Site Reliability Engineer
Ekata, a Mastercard company, is the global standard in identity verification, providing businesses worldwide the ability to link any digital transaction to the human behind it. Our Ekata Identity Engine, the first and only of its kind, uses complex machine learning to combine features derived from the billions of transactions within our proprietary network and the data from our graph to deliver industry leading risk assessment solutions.
As the Site Reliability Engineer, you will manage our production environment, providing a highly available and scalable platform for Ekata to serve our customers. Our Infrastructure team provides a resource for Engineering to help diagnose production issues and provide guidance on improving the availability and performance of our applications. Our SRE will also develop systems, automation and tools to help make it easier for Engineering teams to deploy services in a fast, automated and reliable fashion.

■ ■ ■

TASK STATEMENT> Please write out the stretch of the job posting from "As the Site" through "and reliable fashion." again, substituting "Development" for each "Engineering".

GIVEN INFORMATION>
■ ■ ■

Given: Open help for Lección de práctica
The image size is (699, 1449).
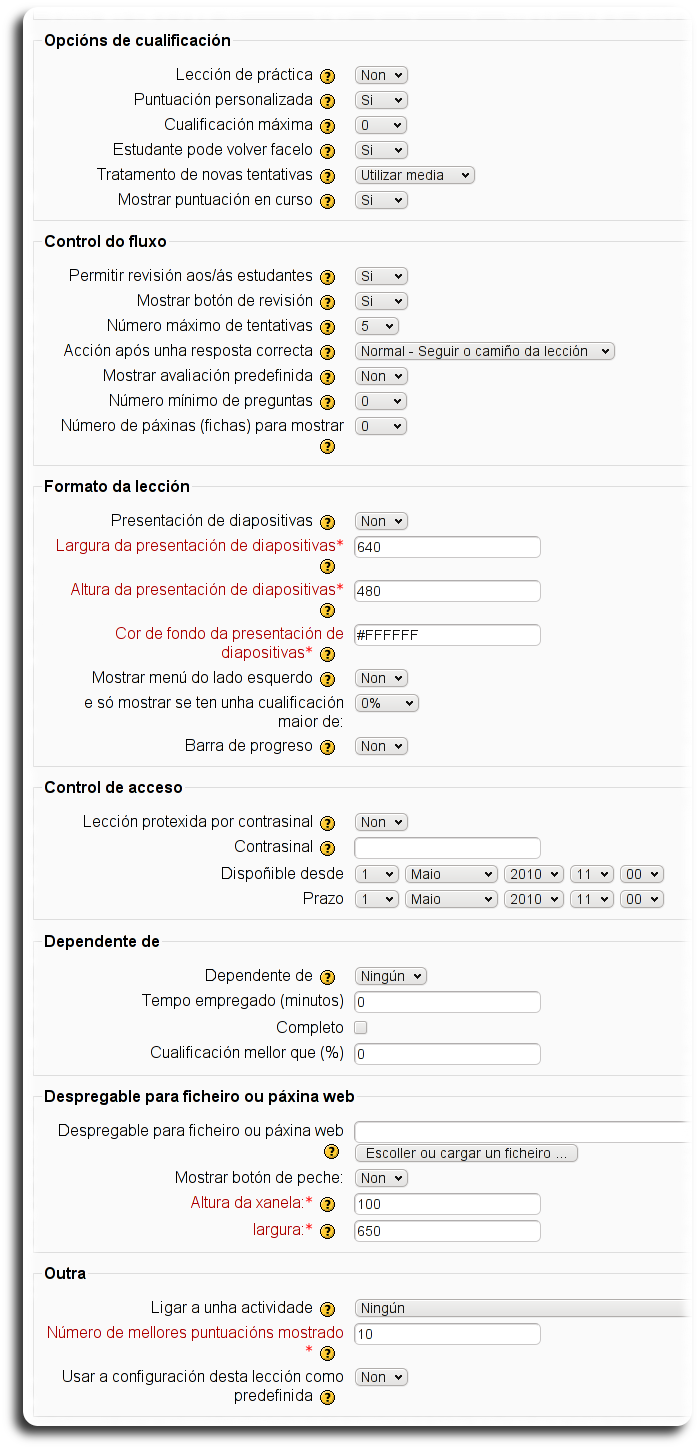Looking at the screenshot, I should click(327, 76).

■ ■ ■

ANSWER AREA>
As the Site Reliability Engineer, you will manage our production environment, providing a highly available and scalable platform for Ekata to serve our customers. Our Infrastructure team provides a resource for Development to help diagnose production issues and provide guidance on improving the availability and performance of our applications. Our SRE will also develop systems, automation and tools to help make it easier for Development teams to deploy services in a fast, automated and reliable fashion.